A las 16.30 horas, en la Iglesia de San Anselmo del Aventino, ha habido un momento de oración, al cual ha seguido la procesión penitencial hacia la Basílica de Santa Sabina. En la procesión han tomado parte los Cardenales, los Arzobispos, los Obispos, los Monjes Benedictinos de San Anselmo, los Padres Dominicos de Santa Sabina y algunos fieles.
Al término de la procesión, en la Basílica de Santa Sabina, el Papa FRANCISCO ha presidido la celebración de la Eucaristía con el rito de bendición y de imposición de las cenizas.
Texto de la homilía que el Papa ha pronunciado después de la proclamación del Santo Evangelio:
HOMILÍA DEL SANTO PADRE FRANCISCO
Basílica de Santa Sabina
Miércoles, 26 de febrero de 2020
Miércoles, 26 de febrero de 2020
Comenzamos la Cuaresma recibiendo las cenizas: “Recuerda que eres polvo y al polvo volverás” (cf. Gn
3,19). El polvo en la cabeza nos devuelve a la tierra, nos recuerda que
procedemos de la tierra y que volveremos a la tierra. Es decir, somos
débiles, frágiles, mortales. Respecto al correr de los siglos y los
milenios, estamos de paso; ante la inmensidad de las galaxias y del
espacio, somos diminutos. Somos polvo en el universo. Pero somos el polvo amado por Dios. Al Señor le complació recoger nuestro polvo en sus manos e infundirle su aliento de vida (cf. Gn 2,7).

MATERIAL DEL EJERCICIO ▸
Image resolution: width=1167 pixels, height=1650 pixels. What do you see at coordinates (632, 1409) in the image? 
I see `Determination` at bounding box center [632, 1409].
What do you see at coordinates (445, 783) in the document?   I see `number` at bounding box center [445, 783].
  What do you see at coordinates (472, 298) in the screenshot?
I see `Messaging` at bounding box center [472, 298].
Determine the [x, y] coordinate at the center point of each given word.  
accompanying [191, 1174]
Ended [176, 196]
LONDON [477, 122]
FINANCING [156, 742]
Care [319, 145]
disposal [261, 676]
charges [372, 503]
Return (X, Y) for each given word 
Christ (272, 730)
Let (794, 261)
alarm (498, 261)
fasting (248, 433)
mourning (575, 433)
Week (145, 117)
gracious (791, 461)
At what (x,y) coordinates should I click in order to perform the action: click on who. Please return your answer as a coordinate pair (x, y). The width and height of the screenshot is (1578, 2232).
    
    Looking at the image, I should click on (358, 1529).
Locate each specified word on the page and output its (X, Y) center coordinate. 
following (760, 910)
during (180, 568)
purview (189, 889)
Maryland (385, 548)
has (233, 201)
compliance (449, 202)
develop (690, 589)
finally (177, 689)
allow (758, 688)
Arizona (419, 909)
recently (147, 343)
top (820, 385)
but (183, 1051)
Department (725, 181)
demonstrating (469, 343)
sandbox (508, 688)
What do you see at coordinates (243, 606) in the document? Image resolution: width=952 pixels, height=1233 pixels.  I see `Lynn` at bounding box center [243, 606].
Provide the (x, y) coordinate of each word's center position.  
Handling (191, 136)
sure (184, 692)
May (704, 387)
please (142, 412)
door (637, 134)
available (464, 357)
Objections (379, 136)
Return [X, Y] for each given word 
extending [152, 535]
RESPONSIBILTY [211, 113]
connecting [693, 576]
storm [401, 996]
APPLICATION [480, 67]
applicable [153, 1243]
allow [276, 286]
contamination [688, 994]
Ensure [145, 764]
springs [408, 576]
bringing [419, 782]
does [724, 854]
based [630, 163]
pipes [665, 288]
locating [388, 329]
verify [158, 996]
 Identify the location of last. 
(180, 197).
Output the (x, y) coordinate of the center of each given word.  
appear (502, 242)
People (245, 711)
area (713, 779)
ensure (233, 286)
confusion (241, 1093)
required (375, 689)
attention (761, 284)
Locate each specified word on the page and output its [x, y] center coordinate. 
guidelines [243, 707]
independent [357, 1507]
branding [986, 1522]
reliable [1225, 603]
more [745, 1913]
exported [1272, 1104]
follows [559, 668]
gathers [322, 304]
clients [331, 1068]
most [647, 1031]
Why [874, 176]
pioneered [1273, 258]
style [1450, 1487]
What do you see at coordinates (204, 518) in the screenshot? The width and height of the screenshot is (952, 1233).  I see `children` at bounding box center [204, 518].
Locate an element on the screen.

TAREAS Y EJERCICIOS ▸
1. Enumera todos los grupos que, según el texto sobre el Miércoles de Ceniza, tomaron parte en la procesión.
2. Transcribe del listado, sin cambios, las líneas que empiezan en la que contiene "springs [408, 576]" y siguen hasta la que contiene "attention (761, 284)", ambas incluidas.
El texto sobre el Miércoles de Ceniza y el listado proceden de fuentes distintas.

PROBLEMAS RESUELTOS ▸
1.
- Los Cardenales
- Los Arzobispos
- Los Obispos
- Los Monjes Benedictinos de San Anselmo
- Los Padres Dominicos de Santa Sabina
- Algunos fieles

2.
springs [408, 576]
bringing [419, 782]
does [724, 854]
based [630, 163]
pipes [665, 288]
locating [388, 329]
verify [158, 996]
 Identify the location of last. 
(180, 197).
Output the (x, y) coordinate of the center of each given word.  
appear (502, 242)
People (245, 711)
area (713, 779)
ensure (233, 286)
confusion (241, 1093)
required (375, 689)
attention (761, 284)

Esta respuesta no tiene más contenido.